> Listed records:
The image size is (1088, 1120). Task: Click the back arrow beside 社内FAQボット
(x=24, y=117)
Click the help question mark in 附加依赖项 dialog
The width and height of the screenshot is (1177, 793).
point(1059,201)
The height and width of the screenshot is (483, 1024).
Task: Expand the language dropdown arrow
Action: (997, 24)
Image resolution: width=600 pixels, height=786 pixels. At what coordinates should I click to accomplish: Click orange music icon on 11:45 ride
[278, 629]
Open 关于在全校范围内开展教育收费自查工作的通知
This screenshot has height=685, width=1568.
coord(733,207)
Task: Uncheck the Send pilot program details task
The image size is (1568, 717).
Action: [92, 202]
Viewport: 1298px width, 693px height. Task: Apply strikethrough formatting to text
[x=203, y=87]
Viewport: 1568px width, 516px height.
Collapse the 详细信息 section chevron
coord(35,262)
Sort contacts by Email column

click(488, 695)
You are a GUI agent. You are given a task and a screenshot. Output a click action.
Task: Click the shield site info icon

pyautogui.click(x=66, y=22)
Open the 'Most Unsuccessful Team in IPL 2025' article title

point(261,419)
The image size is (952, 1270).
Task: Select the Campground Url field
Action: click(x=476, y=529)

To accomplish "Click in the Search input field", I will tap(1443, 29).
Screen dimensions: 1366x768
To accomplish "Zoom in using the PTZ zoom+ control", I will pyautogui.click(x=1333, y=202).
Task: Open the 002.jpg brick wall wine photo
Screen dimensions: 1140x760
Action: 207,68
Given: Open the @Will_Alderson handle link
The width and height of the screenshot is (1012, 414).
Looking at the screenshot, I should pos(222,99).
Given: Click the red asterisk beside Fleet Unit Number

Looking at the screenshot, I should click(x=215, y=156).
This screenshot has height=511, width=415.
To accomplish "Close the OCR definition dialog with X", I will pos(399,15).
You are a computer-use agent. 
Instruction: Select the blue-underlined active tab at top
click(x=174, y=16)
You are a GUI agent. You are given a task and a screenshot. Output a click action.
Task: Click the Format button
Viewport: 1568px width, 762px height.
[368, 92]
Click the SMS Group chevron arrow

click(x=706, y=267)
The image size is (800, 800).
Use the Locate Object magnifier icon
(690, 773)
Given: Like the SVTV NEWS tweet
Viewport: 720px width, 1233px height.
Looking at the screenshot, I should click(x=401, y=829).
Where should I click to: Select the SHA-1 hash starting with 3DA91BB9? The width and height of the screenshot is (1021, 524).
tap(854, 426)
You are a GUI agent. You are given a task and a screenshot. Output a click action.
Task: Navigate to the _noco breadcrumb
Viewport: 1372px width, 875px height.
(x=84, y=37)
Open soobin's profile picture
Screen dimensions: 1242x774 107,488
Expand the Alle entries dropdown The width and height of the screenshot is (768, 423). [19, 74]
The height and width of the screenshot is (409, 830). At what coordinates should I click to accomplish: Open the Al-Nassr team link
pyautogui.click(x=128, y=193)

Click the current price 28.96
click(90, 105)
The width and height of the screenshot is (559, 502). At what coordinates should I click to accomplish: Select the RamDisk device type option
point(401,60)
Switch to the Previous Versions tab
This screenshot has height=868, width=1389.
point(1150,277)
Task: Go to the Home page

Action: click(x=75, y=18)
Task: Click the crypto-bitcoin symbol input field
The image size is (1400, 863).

> Stated problem: Please output the rows from the start through the line containing "coord(733,207)" as a numbered list, leaving out blank lines.

> Solution to this problem:
1. The image size is (1088, 1120). Task: Click the back arrow beside 社内FAQボット
2. (x=24, y=117)
3. Click the help question mark in 附加依赖项 dialog
4. The width and height of the screenshot is (1177, 793).
5. point(1059,201)
6. The height and width of the screenshot is (483, 1024).
7. Task: Expand the language dropdown arrow
8. Action: (997, 24)
9. Image resolution: width=600 pixels, height=786 pixels. At what coordinates should I click to accomplish: Click orange music icon on 11:45 ride
10. [278, 629]
11. Open 关于在全校范围内开展教育收费自查工作的通知
12. This screenshot has height=685, width=1568.
13. coord(733,207)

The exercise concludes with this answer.